Cascão farto de tédio, ilustração Maurício de Sousa.

Para salvar as nossas consciências de qualquer culpa que possamos ter tido vendo nossas crianças aborrecidas com a “falta do que fazer”,  vou ajudar relembrando pontos positivos desse comportamento:

1 – O tédio estimula a mente para dentro de si mesma.  A conseqüência é a reflexão.  Pensar em causas e conseqüências,  encontrar seus próprios valores.

2 – O tédio também aumenta a criatividade.  Inovações em geral são conseqüência de alguém achar que há de haver uma “solução melhor” para uma tarefa específica.

3 – O tédio é um dos elementos essenciais para o adormecimento da mente e em conseqüência, para o sono.

4 – O tédio pode levar as pessoas a desempenharem tarefas em prol da sociedade em geral.  Um exemplo: doar sangue, ser voluntário num abrigo para idosos.

5 – O tédio também ensina a paciência.  E explorar esse sentimento ajuda a construir caráter.  Além de ensinar que nem tudo na vida é divertimento.

6 – O tédio ensina a fazermos bons amigos de nós mesmo ou seja, aprendemos que estar só não significa estar entediado. 

Cascão não se aguenta de tédio, ilustração Maurício de Sousa.

O tédio acontece com todas as pessoas, quer sejam idosas ou adolescentes, crianças ou adultos.  Mas se o enfado se instala na sua vida, troca a sua rotina, faz com que você esteja constantemente triste, se ele atrapalha,  pode ser resultado de um estado psicológico depressivo, talvez causado por uma perda de um ente querido, por ansiedade, angústia.  Quando você passa a achar que sua vida perdei o sentido e o tédio se instalou, aí sim, é um caso mais sério, mais delicado.  Esse tédio, quando parece instalado no dia a dia deve ser controlado, combatido mesmo, de uma forma positiva:  procurar os amigos, lembrar-se de que você não está sozinho é o início de uma solução a longo prazo.  Rever amigos é uma excelente maneira de combater o fastio.  Saia de casa, do seu ambiente familiar, faça um esforço para tomar um caminho diferente para o mercado, tomar um ônibus e vá até o fim da linha.  Veja coisas novas e diferentes, sem precisar fazer muito esforço.   Redescubra alguns interesses, explore um hobby deixado de lado. 

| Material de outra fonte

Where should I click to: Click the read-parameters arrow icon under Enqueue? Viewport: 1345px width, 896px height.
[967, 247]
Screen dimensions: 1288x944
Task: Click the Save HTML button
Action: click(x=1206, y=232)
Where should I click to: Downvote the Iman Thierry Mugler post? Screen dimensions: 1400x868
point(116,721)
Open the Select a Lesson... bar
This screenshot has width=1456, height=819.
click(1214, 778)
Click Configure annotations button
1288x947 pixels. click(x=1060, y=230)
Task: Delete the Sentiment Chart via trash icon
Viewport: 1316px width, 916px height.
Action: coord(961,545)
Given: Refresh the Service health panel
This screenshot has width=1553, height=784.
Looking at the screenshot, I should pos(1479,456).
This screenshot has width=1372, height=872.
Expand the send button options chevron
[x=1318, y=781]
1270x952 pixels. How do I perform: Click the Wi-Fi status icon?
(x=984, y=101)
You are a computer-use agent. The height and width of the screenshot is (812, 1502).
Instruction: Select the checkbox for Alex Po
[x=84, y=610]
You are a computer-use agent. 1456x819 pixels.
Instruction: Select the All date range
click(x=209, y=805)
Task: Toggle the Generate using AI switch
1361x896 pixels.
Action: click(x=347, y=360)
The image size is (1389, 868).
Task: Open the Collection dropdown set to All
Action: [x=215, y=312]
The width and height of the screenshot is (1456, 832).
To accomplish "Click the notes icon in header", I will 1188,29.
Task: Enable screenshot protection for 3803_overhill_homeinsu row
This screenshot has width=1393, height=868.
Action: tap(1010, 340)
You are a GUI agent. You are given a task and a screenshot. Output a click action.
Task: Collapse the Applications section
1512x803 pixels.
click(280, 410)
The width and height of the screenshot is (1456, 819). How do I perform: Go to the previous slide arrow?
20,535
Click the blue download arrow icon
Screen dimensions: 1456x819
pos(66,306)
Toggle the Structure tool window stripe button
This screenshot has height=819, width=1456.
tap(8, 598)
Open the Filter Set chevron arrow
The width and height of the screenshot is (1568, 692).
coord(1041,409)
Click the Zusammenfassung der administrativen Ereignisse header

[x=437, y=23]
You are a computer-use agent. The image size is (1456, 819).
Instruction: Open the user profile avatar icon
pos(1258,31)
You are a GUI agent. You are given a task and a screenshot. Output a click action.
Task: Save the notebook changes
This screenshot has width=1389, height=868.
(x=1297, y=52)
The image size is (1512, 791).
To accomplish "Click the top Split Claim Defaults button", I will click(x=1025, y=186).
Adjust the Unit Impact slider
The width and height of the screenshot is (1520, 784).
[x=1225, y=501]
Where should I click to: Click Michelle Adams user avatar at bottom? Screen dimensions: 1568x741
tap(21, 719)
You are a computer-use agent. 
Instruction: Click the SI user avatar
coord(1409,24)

Comece por Identificar as causas de seu tédio e faça uma lista das pequenas mudanças em sua vida que poderão tirá-lo desse predicamento.  “A inércia leva à morte psicológica”, diz Gilles R. Lapointe.   Mova-se, crie, invente,  produza, visite pessoas, faça uma boa ação, mas acima de tudo:  MOVA-SE.

É importante organizar o seu tempo, principalmente para ter uma vida bem equilibrada entre lazer e trabalho.   Separe dentre as pessoas que você conhece aqueles que são os verdadeiros amigos e aqueles que são conhecidos.  Os amigos sinceros em geral são poucos.   Dedique-se a eles.

Mas lembre-se de que é normal ficar entediado.  E muita coisa boa, mudanças positivas podem vir das pequenas atitudes que tomamos para enfrentá-lo.  O tédio é quase sempre essencial à criatividade.